Commutative Monoid - matrix set

Question

Let $M$={$\begin{bmatrix} a & b & c \\ c & a & b \\ b & c & a \end{bmatrix}|a,b,c\in \mathbb{R}, a+b+c=0$}. The matrices in $M$ are a special kind of Toeplitz matrices (circulant). It is easy to show that $M$ is closed under the regular operation "$\cdot$" of multiplication. Associativity and commutativity follow in the same manner. When trying to prove that $(M,\cdot)$ is a commutative monoid, a problem arose. So we are searching for an element $I\in M$ such that $AI=IA=A,\forall A\in M$. Denoting $A=\begin{bmatrix} a_1 & b_1 & c_1 \\ c_1 & a_1 & b_1\\ b_1 & c_1 & a_1 \end{bmatrix}$ and B=$\begin{bmatrix} x & y & z\\ z & x & y\\ y & z & x \end{bmatrix}$, after calculations I obtained the following system: $$\left\{\begin{matrix} (a_1-b_1)x-(a_1+2b_1)y=a_1 \\ (2a_1+b_1)x+(a_1-b_1)y=a_1+b_1 \end{matrix}\right.\;,$$ where $a_1,b_1$are real numbers (varying) and $x, y$ are the unknowns (we need to find $x,y$ such that this solution(s) work for all $a,b$). It seems that $x=\frac{2}{3}, y=\frac{-1}{3}$ are good and then, from $x+y+z=0$ we get $z=\frac{-1}{3}$. My question is: how can we prove that this is the only good solution (so that $$I=-\begin{bmatrix} \frac{2}{3}&\frac{1}{3} &\frac{1}{3} \\ \frac{1}{3}& \frac{2}{3} &\frac{1}{3} \\ \frac{1}{3} &\frac{1}{3} & \frac{2}{3} \end{bmatrix}$$

Answer 1

This follows directly from the system of equations that you derived.

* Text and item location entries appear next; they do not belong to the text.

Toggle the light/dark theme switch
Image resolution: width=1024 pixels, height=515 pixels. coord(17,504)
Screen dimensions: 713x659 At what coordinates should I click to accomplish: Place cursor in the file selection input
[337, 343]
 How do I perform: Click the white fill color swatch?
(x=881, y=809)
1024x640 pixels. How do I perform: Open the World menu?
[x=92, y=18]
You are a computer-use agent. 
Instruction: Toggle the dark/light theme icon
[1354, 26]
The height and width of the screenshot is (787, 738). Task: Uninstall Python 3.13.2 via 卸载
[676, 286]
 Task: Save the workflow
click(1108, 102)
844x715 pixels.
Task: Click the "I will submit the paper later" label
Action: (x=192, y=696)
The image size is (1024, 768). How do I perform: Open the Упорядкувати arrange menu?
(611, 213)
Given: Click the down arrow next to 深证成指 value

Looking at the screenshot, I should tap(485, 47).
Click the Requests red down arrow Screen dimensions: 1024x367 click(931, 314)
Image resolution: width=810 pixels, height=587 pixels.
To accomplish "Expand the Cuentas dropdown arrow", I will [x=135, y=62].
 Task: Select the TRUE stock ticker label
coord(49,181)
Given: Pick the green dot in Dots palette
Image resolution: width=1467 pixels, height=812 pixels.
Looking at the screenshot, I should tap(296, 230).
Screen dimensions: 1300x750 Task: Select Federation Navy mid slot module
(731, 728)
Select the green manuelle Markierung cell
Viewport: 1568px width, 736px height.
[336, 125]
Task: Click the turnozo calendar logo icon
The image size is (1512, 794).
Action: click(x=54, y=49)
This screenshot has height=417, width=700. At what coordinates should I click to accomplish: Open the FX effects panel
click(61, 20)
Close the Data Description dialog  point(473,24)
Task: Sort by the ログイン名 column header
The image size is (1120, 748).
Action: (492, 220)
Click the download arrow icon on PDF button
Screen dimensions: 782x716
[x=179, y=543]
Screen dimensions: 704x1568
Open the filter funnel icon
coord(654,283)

Since the system must be satisfied for arbitrary $a_1$, $b_1$, the coefficients of $a_1$ and $b_1$ must vanish separately. (Equivalently, the equations you get when substituting $a_1=1$, $b_1=0$ and when substituting $a_1=0$, $b_1=1$ must be satisfied.) This gives a system of equations which can easily be shown to have only that one solution.